» **WHAT IS NEEDED**: Every record below should be retyped exactly, and no picture should appear in the copy.

» **PROVIDED RECORDS**:
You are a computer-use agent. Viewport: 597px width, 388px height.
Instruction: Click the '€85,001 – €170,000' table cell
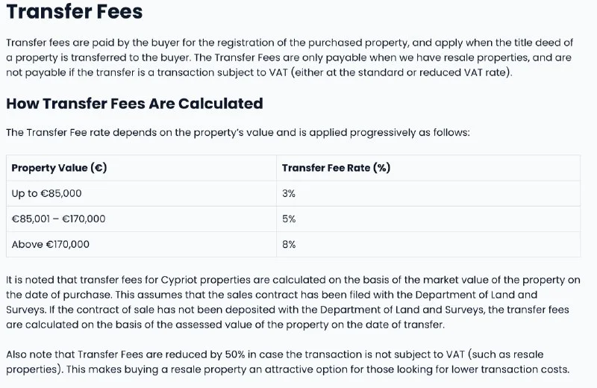(58, 219)
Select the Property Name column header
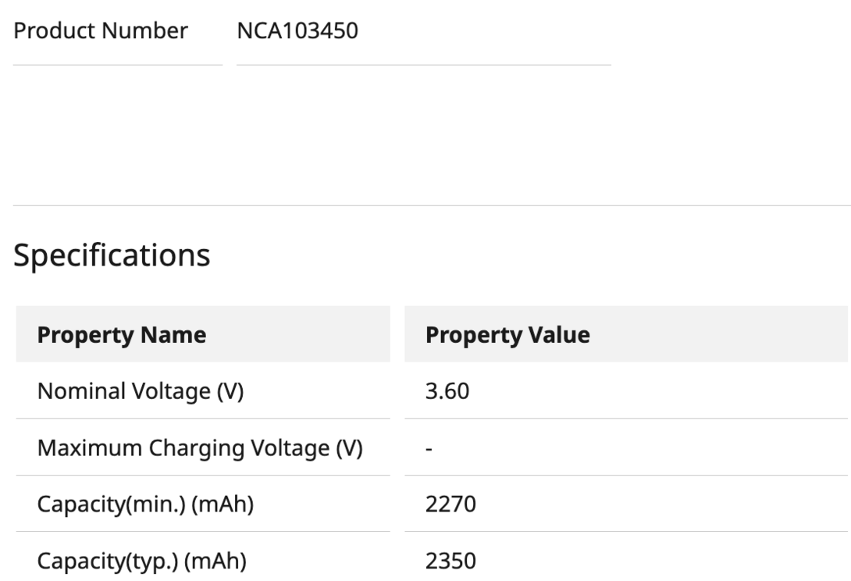This screenshot has height=581, width=851. (x=122, y=335)
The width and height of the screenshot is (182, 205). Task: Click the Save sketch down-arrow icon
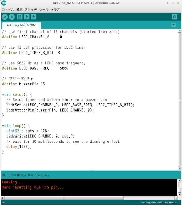tap(34, 17)
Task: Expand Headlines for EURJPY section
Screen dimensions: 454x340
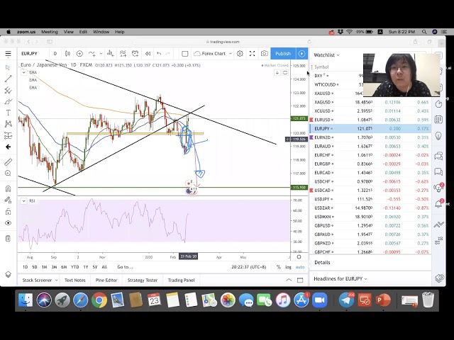Action: [341, 279]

» **EXERCISE ANSWER**:
You are a computer-use agent. Viewport: 597px width, 388px height.
Instruction: Click the '€85,001 – €170,000' table cell
(58, 219)
Select the Property Name column header
This screenshot has height=581, width=851. (x=122, y=335)
The width and height of the screenshot is (182, 205). Task: Click the Save sketch down-arrow icon
tap(34, 17)
Task: Expand Headlines for EURJPY section
Screen dimensions: 454x340
Action: [341, 279]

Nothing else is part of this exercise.